When the history of game ranching in the south-east lowveld of Zimbabwe is written, the names of several pioneer ranchers will be prominent. These were Despard Bridges of Devuli Ranch, Ian de la Rue of Ruware Ranch, C.E. Sparrow of Fair Range, George Styles of Buffalo Range, Stanley Stockil of Essanby Ranch, Derek Henning of Samba Ranch and Ray Sparrow of Lone Star Ranche, among others.
Ray Sparrow started Lone Star Ranche in 1949, after serving a stockman’s apprenticeship on Devuli Ranch. In Ray Sparrow’s own words, “I spent considerable time on Devuli Ranch hunting predators – lions, leopards, hyenas, wild dogs – that plagued the livestock in heavy bush country. I also spent a great deal of time maintaining and repairing stationary engines and pumps, on which all the inland sections depended for watering cattle. This was good training for my future plans”
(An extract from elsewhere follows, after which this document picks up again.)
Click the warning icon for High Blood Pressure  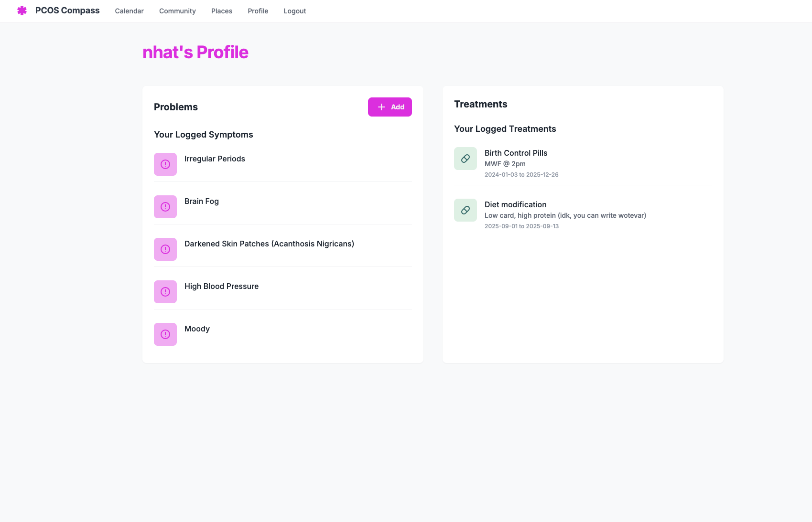click(x=165, y=291)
Ranching cattle in the harsh lowveld was a challenge in those early days due to the high number of predators. Ray followed the local African Hlengwe (or Shangaan) practice of not dehorning the heifers to allow the cattle to defend themselves from lion attacks. He employed a Hlengwe tracker named Nyarhi, who was to hunt with him for many years.
The second major challenge was the provision of water for cattle and wildlife. The drought prone lowveld is a harsh, unproductive environment without water. Ray built several dams and weirs, the largest of which is the Malilangwe Dam. The provision of water was to provide for the management of wildlife in the seventies, when Lone Star became one of the earliest private ranches to start hunting safaris in Zimbabwe. Lone Star Ranche also pioneered the capture and translocation of a wide variety of wildlife, notably rescuing young elephant from the culling programmes in Hwange National Park. He was also a staunch supporter of protecting endangered species in Zimbabwe such as the Lichtenstein’s hartebeest and introduced white rhino onto Lone Star.
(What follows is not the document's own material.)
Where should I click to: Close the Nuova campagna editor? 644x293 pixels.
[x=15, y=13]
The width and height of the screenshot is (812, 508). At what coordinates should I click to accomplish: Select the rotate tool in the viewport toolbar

After nearly sixty-four years on Lone Star (now Malilangwe Trust) Ray Sparrow passed away recently at the age of 92. Ray Sparrow was held in high regard by a wide spectrum of people and communities in the lowveld and the country at large. Such was this respect that his funeral was attended by leading traditional and community leaders. After his love for family, his passion for all things natural governed his life. His knowledge of trees, plants, animals, the Hlengwe language and culture has not been equaled by any other.
Ray Sparrow was the first to acknowledge that without the unwavering support of his beloved wife “Dossie” Sparrow and family he would not have succeeded. His passing represents the end of an era. We shall not see his like again. We salute him and we shall remember him.